Drone Delivery is Coming To Your House, Eventually


The emergence of new technology creates new solutions. Many believe we’re on the cusp of a second wave of an automation revolution. This line of thinking is lead by the emergence of driverless vehicles and drone technology. Both are proving safer and faster solutions to current delivery systems. As part of our yearly future looking survey, we asked members of the e-commerce world to speculate on the impact of these technologies. Within a five year scope, people are generally optimistic both drone and driverless vehicles will have an impact on how we receive our goods.

  • Only 8% of survey takers believe driverless vehicles will account for less than ten percent of all deliveries.

  • Over half of all respondents believe driverless vehicles will account for at least 30% of the handling of all packages.

  • Drone prevalence is a bit more pessimistic among survey takers, but over a third still believe drones will account for 10 - 30% of all deliveries.

Percentage of Packages Delivered by Drone or Driveless Vehicle in the Next 5 Years

It’s not hard to see why unmanned vehicles and drones can provide a better experience for customers. I believe it’s all but a forgone conclusion these solutions are going to replace our current ones. However, five years maybe too optimistic for full adoption and rollout everywhere. For example, Tesla’s semi-trucks aren’t meant to hit production until 2019. Even though they’ve received orders from large companies reliant on fleet transport like Walmart, FedEx and Anheuser-Busch, these orders in no way are full compliments to the current fleets. This is partially due to the trucks being electric, making them bound to refueling limits in the infrastructure and distances they can travel.

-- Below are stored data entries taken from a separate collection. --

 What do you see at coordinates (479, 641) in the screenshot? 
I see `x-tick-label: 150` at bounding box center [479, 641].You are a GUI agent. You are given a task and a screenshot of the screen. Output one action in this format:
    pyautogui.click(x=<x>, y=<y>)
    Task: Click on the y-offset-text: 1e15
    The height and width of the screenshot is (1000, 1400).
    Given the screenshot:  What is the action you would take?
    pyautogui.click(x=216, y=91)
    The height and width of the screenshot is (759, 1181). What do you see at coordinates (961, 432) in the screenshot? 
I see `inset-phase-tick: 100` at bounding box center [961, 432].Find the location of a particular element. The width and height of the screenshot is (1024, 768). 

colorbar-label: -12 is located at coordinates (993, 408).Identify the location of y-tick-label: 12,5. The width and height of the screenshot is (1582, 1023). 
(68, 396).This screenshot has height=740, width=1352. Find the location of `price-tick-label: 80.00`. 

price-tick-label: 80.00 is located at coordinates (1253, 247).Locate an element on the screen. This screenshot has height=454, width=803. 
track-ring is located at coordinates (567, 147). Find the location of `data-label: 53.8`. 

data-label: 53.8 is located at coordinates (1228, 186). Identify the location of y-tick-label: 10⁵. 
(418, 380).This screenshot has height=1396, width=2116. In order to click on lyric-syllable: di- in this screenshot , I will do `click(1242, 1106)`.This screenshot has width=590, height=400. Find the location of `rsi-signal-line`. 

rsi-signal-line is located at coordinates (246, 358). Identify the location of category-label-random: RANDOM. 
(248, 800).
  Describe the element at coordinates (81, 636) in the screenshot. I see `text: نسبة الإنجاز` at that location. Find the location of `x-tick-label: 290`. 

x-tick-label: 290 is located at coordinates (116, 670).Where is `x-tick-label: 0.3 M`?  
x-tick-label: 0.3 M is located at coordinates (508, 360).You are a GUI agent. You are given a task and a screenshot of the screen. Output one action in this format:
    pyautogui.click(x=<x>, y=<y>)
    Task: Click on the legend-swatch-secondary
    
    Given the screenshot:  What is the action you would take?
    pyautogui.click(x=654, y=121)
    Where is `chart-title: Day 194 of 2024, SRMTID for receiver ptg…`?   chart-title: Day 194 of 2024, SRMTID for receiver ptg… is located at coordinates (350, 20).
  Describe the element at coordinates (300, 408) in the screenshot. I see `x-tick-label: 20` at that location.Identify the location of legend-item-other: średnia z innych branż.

Drone delivery may have a bit of a leg up on driverless vehicles though, because they can bypass the limitations of current infrastructure. It’s likely we’ll see a rise in drone deliveries within the next 3-5 years in the US, but developing countries with weaker infrastructures are likely to focus on drone deliveries and implement it sooner. Consider the needs for medicine, food and other urgent delivery items. Companies aren’t going to wait for the best paths to be built for them when they can just fly over it all. Zipline, an organization out of Rwanda, is already delivery life-saving blood and medicine by drone at significantly faster rates than traditional delivery. As these fleets or squadrons of aircraft are built out, they’ll find usage in more commonplace delivery as well.

In America, there’s a need to find a “sweet spot” for roll out. It’s predicted suburban areas outside of cities are likely to be the first adopters and test sites for drone delivery. A lot of it comes to cost effectiveness. In dense urban areas, there’s a lot of choices and delivery times are general already low within 20 minutes. It’s not cost effective to use expensive aircraft to make a delivery in the same time. Suburban areas would benefit from the quicker delivery times and increased choice, though. Rural areas would as well, however, the demand and number of deliveries made would have to justify the wider area of operation and larger fleet needed to satisfy the same number of households.

Drones are subject to scrutiny by the FAA and require their routes to be designed and approved. This is important to remember when considering the rural vs suburban vs urban rollout. Again, suburban and rural areas are optimal for their lower density. Less risk of damage and injury in case of malfunction. Routes and acceptable fly zones will be easier to plot out. Low density also means less general congestion; one drone to a home, rather than five or more to the same apartment building. There’s also issue of noise pollution, as well. Cities like New York and Los Angeles may find themselves opposed to the sound of buzzing squadrons of drones at all hours. The FAA may have to implement acceptable fly times for certain areas, no matter the density.

While giants like Amazon and Alphabet have their plans for drone delivery, they’re ultimately going to be limited on widespread rollout as it will take time to approve the paths and times of operation the drones can operate in. It will ultimately be a current tech giant, though, “paving the way” so to speak as they have the capital to build the aircraft and work out these delivery routes.

I believe we’re definitely going to see a rise in these technologies, but nothing near as optimistic as respondents believe. We’re going to be a largely mixed traffic society, especially in America. Regulations on autonomous vehicles, when and where they’re allowed to travel is going to be their biggest hindrance. This will be especially true for dense cities until logistics and cost effectiveness are in their favor. This shouldn’t discourage vendors though. As the opportunities for new technology and delivery systems arise, they should be willing to explore these new, faster, and more efficient solutions.